When the ten 1933 Saint-Gaudens Double Eagles that once belonged to Israel Switt were confiscated from one of his decedents, there was a move by congress to try to create a law that would define what was legal tender and what was not. Rep. Frank Lewis (R-OK) introduced the Numismatic Rarities Certainty Act of 2006 (H.R. 5077) to help determine the legality of other coins and patterns not “officially” considered US Government property, even though the Mint has not pursued those coins. Although the bill is still in committee, there is no reason to think that this will not be brought up again.
Rep. Jim Kolbe (R-AZ) introduced the Currency Overhaul for an Industrious Nation (COIN) Act (H.R. 5818) late in the second session. It is a sweeping piece of legislation that seeks to stop circulating cents by codifying rounding for cash transactions, eliminates the one-dollar paper currency in favor of coinage, re-introduces the $2 for circulation, along with other changes. Since the bill was introduced in August, there is no chance of this being resolved in this congress. There are some provision that are promising and will be brought again.
Two commemoratives that passed where they were introduced are certain to be re-introduced. The NASA and JPL 50th Anniversary Commemorative Coin Act (H.R. 68) will celebrate the 50th anniversary of these institutions with a $50 gold and $1 silver coins in 2008 was passed in the House.
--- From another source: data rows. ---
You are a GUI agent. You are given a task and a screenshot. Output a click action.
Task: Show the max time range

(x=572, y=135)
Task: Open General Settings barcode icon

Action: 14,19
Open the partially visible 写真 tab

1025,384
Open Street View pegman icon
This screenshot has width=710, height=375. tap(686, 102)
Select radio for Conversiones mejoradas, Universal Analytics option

Also, the American Veterans Disabled for Life Commemorative Coin Act (S. 633) was passed in the Senate and specifies the issuing of two $1 silver commemorative dollars with the proceeds helping fund the construction of the American Veterans Disabled for Life Memorial.
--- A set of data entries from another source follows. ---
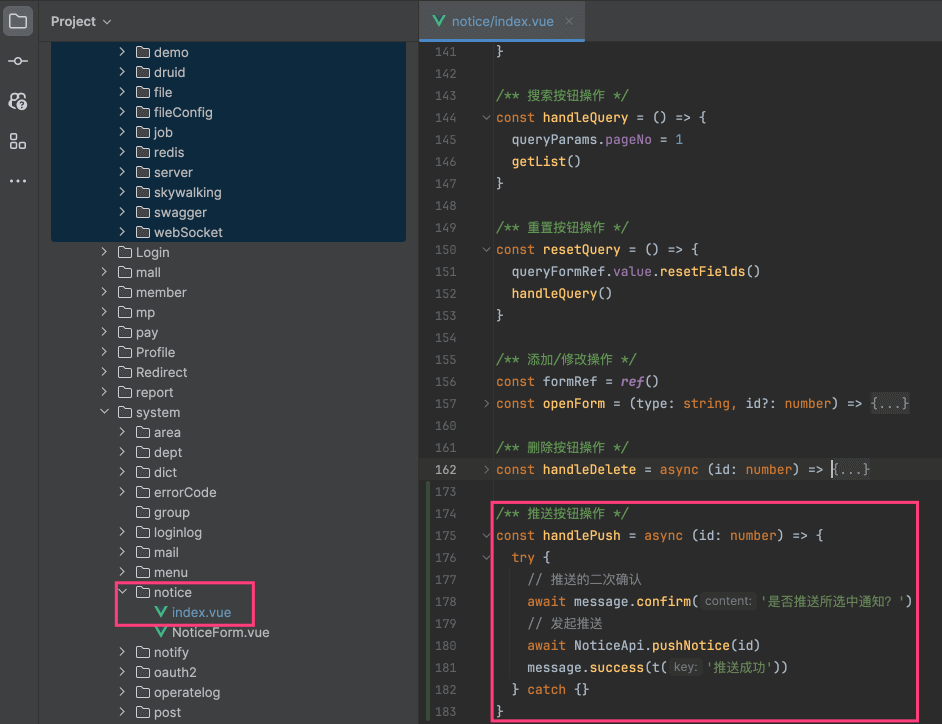Collapse the notice folder

click(x=122, y=592)
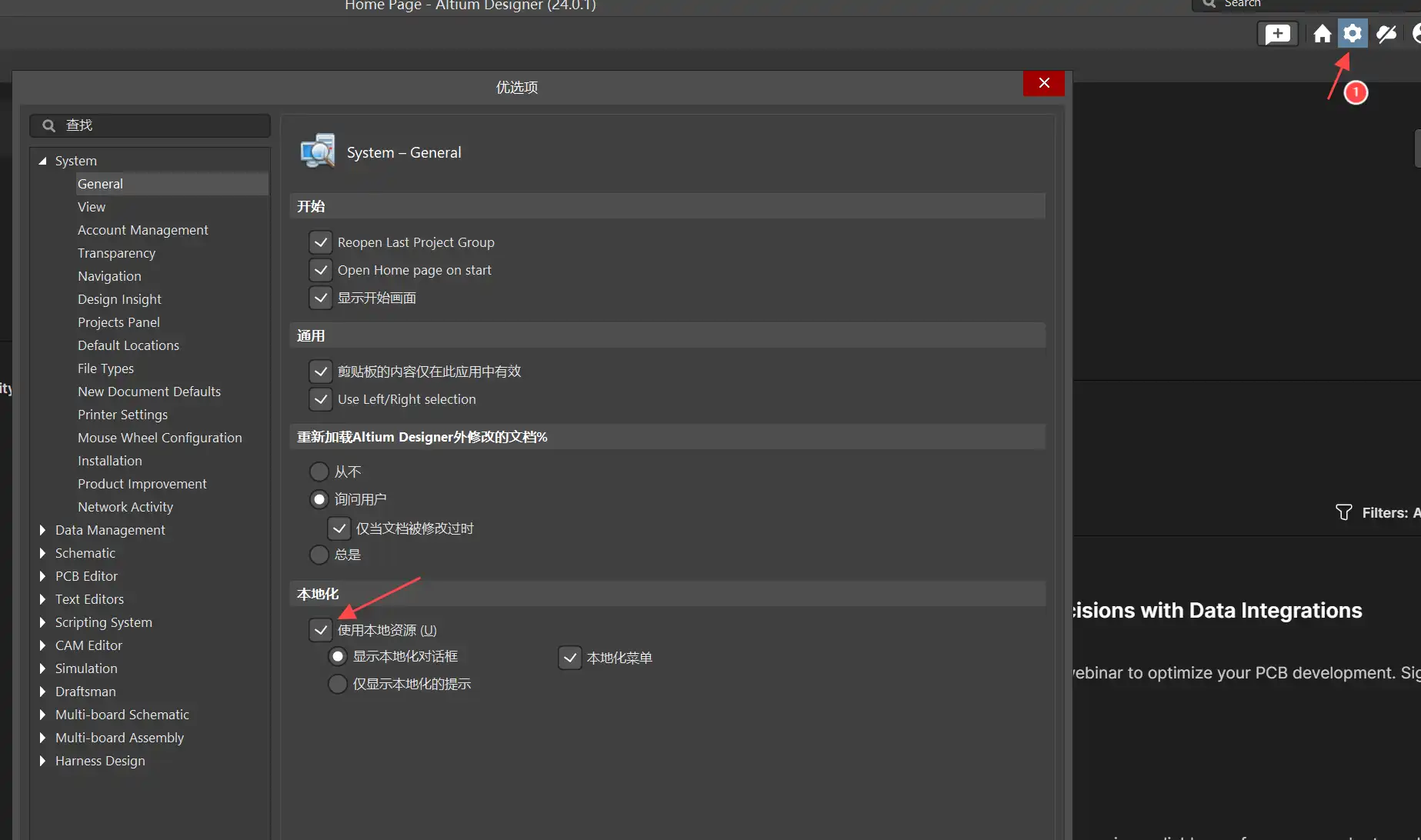Viewport: 1421px width, 840px height.
Task: Collapse the System tree node
Action: point(42,161)
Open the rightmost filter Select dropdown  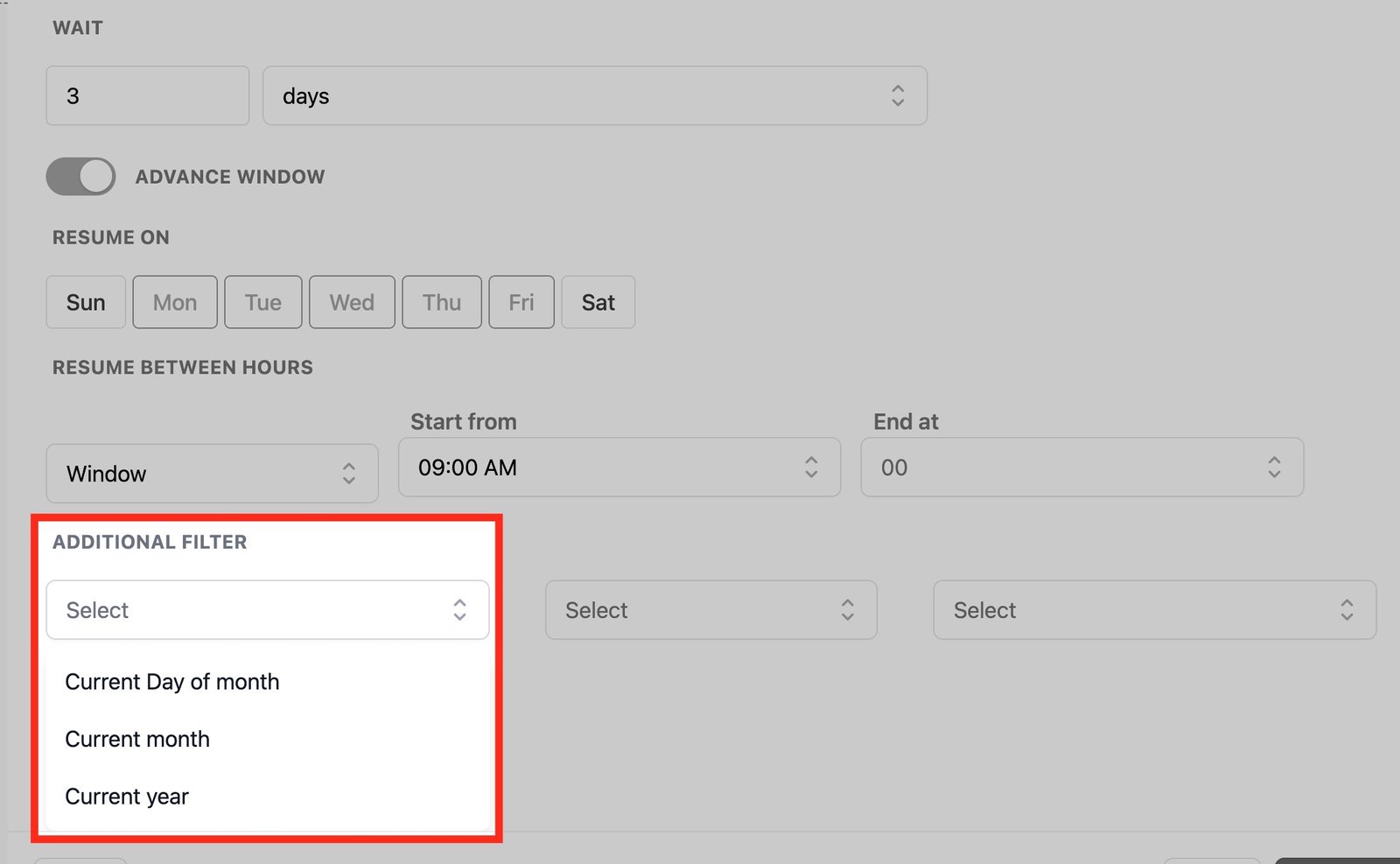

One more bill I would like to mention that did pass in the Senate but probably has little chance of being re-introduced in 2007. The Theodore Roosevelt Commemorative Coin Act (S. 863) was to honor the 100th anniversary of our 26th President being the first sitting president to win the Nobel Peace Prize in 1906. Although it passed the senate, the current state of politics in this country and that this year was the century anniversary makes this bill a long shot.
Congratulations to all of the winners and I hope you do what is right for the nation as well for all of us interested in numismatics.